TASK TO COMPLETE: Update the lines below so that "computer-use agent" reads "screen automation agent" everywhere, with nothing else changed.

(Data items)

----

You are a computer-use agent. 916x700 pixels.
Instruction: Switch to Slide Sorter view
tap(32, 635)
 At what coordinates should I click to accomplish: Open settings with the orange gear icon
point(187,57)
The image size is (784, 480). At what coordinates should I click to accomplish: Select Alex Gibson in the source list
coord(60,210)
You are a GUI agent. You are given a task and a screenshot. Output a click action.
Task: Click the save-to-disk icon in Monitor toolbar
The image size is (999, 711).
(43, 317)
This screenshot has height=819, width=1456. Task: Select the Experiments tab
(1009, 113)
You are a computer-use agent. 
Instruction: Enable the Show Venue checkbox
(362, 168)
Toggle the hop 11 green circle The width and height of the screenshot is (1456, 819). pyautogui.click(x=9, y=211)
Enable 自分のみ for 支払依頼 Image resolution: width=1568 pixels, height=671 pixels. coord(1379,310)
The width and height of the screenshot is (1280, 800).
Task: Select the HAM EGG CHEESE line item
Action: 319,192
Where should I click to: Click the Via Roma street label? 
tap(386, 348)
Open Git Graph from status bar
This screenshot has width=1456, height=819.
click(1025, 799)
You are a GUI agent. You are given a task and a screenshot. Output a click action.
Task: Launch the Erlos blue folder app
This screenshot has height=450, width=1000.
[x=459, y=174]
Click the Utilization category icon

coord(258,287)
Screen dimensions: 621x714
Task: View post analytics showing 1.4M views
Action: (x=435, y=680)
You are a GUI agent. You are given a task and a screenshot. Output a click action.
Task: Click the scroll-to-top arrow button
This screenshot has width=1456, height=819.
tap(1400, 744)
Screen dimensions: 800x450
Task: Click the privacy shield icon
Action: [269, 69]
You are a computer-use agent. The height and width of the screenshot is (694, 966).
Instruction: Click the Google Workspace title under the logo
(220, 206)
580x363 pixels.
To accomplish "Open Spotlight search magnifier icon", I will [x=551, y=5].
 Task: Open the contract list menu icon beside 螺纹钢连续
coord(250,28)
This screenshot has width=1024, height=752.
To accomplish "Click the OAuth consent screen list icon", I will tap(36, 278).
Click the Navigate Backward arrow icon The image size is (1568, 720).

----

ANSWER TO THIS EXERCISE:
You are a screen automation agent. 916x700 pixels.
Instruction: Switch to Slide Sorter view
tap(32, 635)
 At what coordinates should I click to accomplish: Open settings with the orange gear icon
point(187,57)
The image size is (784, 480). At what coordinates should I click to accomplish: Select Alex Gibson in the source list
coord(60,210)
You are a GUI agent. You are given a task and a screenshot. Output a click action.
Task: Click the save-to-disk icon in Monitor toolbar
The image size is (999, 711).
(43, 317)
This screenshot has height=819, width=1456. Task: Select the Experiments tab
(1009, 113)
You are a screen automation agent. 
Instruction: Enable the Show Venue checkbox
(362, 168)
Toggle the hop 11 green circle The width and height of the screenshot is (1456, 819). pyautogui.click(x=9, y=211)
Enable 自分のみ for 支払依頼 Image resolution: width=1568 pixels, height=671 pixels. coord(1379,310)
The width and height of the screenshot is (1280, 800).
Task: Select the HAM EGG CHEESE line item
Action: 319,192
Where should I click to: Click the Via Roma street label? 
tap(386, 348)
Open Git Graph from status bar
This screenshot has width=1456, height=819.
click(1025, 799)
You are a GUI agent. You are given a task and a screenshot. Output a click action.
Task: Launch the Erlos blue folder app
This screenshot has height=450, width=1000.
[x=459, y=174]
Click the Utilization category icon

coord(258,287)
Screen dimensions: 621x714
Task: View post analytics showing 1.4M views
Action: (x=435, y=680)
You are a GUI agent. You are given a task and a screenshot. Output a click action.
Task: Click the scroll-to-top arrow button
This screenshot has width=1456, height=819.
tap(1400, 744)
Screen dimensions: 800x450
Task: Click the privacy shield icon
Action: [269, 69]
You are a screen automation agent. The height and width of the screenshot is (694, 966).
Instruction: Click the Google Workspace title under the logo
(220, 206)
580x363 pixels.
To accomplish "Open Spotlight search magnifier icon", I will [x=551, y=5].
 Task: Open the contract list menu icon beside 螺纹钢连续
coord(250,28)
This screenshot has width=1024, height=752.
To accomplish "Click the OAuth consent screen list icon", I will tap(36, 278).
Click the Navigate Backward arrow icon The image size is (1568, 720).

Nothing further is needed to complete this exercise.